China’s steel manufacturing production index hits five-month low in July
China’s manufacturing production index of steel consumption produced by S&P Global Platts stood at 91 points in July, a five-month low but still 3 points higher than the same period in 2020.
The production index in July also declined for four straight months, and was down 15 points from June.
The index is based on China’s National Bureau of Statistics production data for 17 steel-related manufactured goods, which are categorized into seven sectors and weighted according to their share of steel consumption. The monthly production average in 2018 is used as the baseline of 100.
Manufacturing output in July was relatively higher than the same period in 2020, while steel supply fell below 2020 summer levels. China’s flat steel profit margins remained strong in July.

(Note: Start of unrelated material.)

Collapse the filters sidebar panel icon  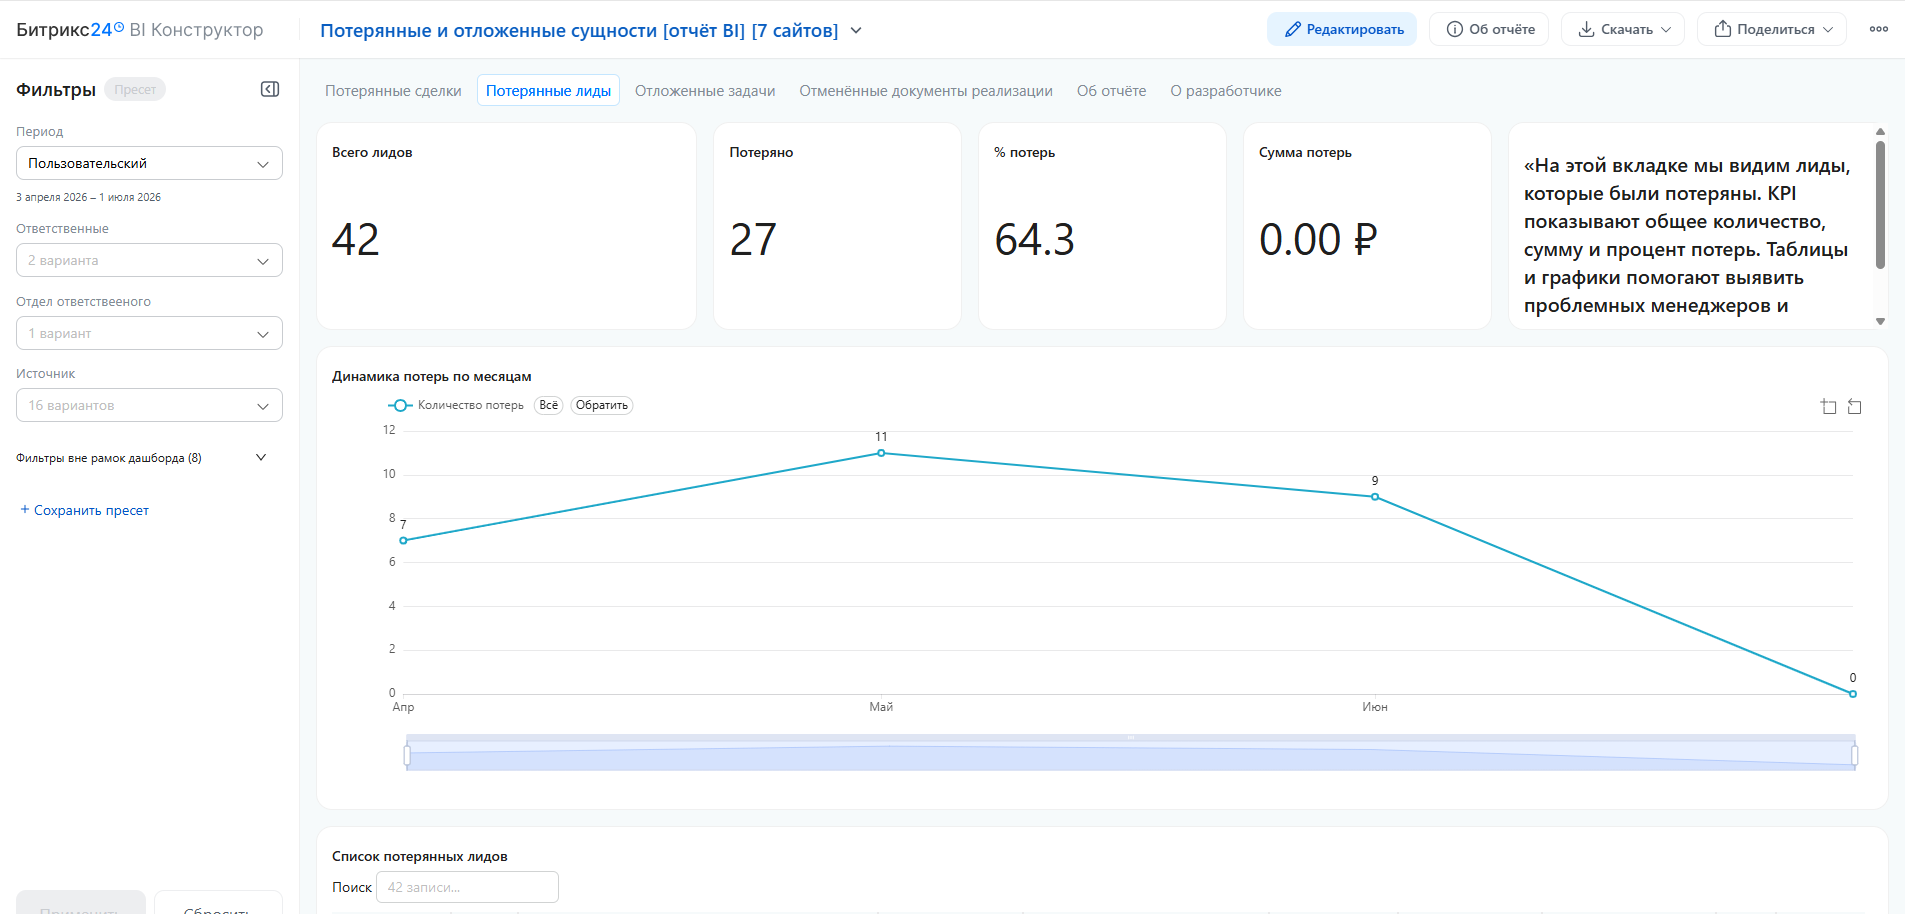[x=270, y=89]
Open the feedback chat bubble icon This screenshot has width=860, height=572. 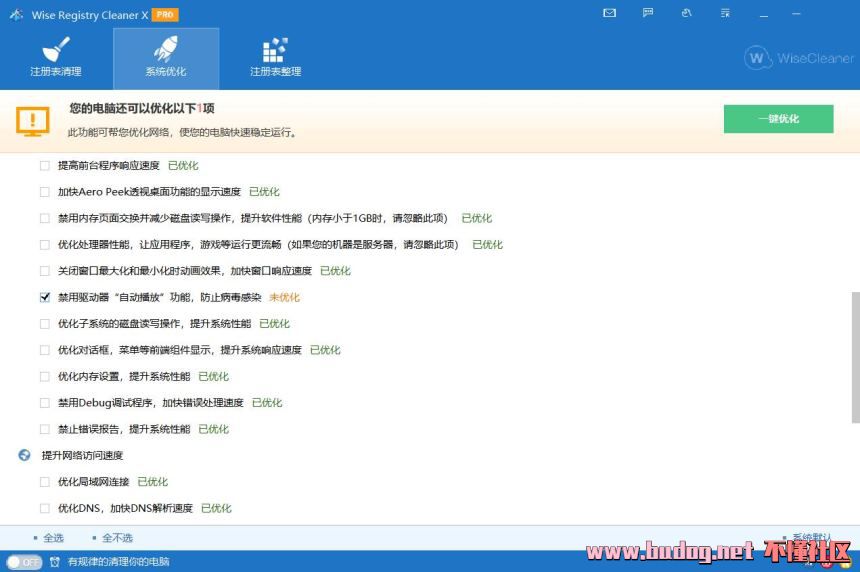648,14
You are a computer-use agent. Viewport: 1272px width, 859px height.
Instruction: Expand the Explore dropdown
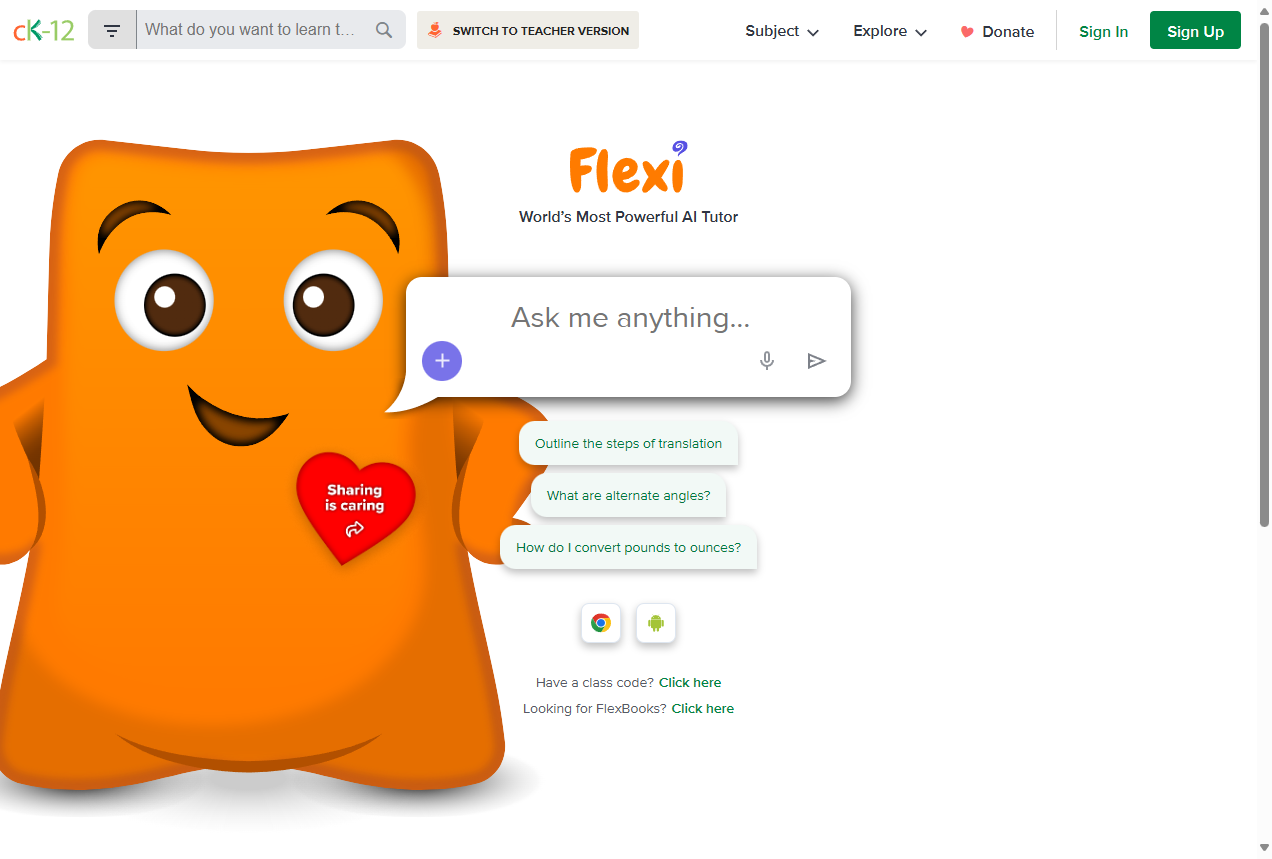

The domestic hot-rolled coil, or HRC, sales profit margin — an indicator for the flat steel sector — averaged $79/mt in July, up from $50/mt during the same period in 2020, S&P Global Platts Analytics showed.
The output of medium-wide HRC in July declined 2.1% on the year to 14.55 million mt, according to latest data from the NBS.
Lower steel output was driven mostly by China’s increasing efforts to cut steel output amid seasonal power shortages.
China has been aiming to lower steel production in 2021 from 2020 levels. The government in July asked steel mills to start curbing output, a measure that market sources said was aimed at controlling rising iron ore prices.
Strong steel margins
Although the average HRC margin rose to $85/mt over Aug. 1-20, some market sources were skeptical about whether margins could stay strong for the rest of 2021.
The concerns over sustainable margins emerge from the fact that manufacturing output has been declining since the second quarter of 2021.
Uncertainty remained over whether the steel output would decline further in September and beyond, as most steel mills in China still do not have clarity on the schedule of output cuts, market sources said.
In July, production sub-indexes in sectors of machinery, containers and power-generation facilities still saw year-on-year growth, while the sectors of vehicles, shipbuilding, home appliances and railway transport all declined from the previous year.
Some steel market sources said the manufacturing output of machinery and containers was likely to be weak in the rest of 2021, as overseas demand had started to taper off after operations at factories and ports there have almost returned to normal.
The production of vehicles and home appliances is expected to rebound in September, but unlikely to reach the same levels seen in the previous year because of the slow recovery in China’s consumer spending, market sources said.
The value of China’s consumer goods retail sales in July increased 7.2% from the same period in 2019, equivalent to a 3.6% annual growth, decelerating from a 4.9% annual growth in June, and far below the 8% annual growth in the full year 2019, according to NBS.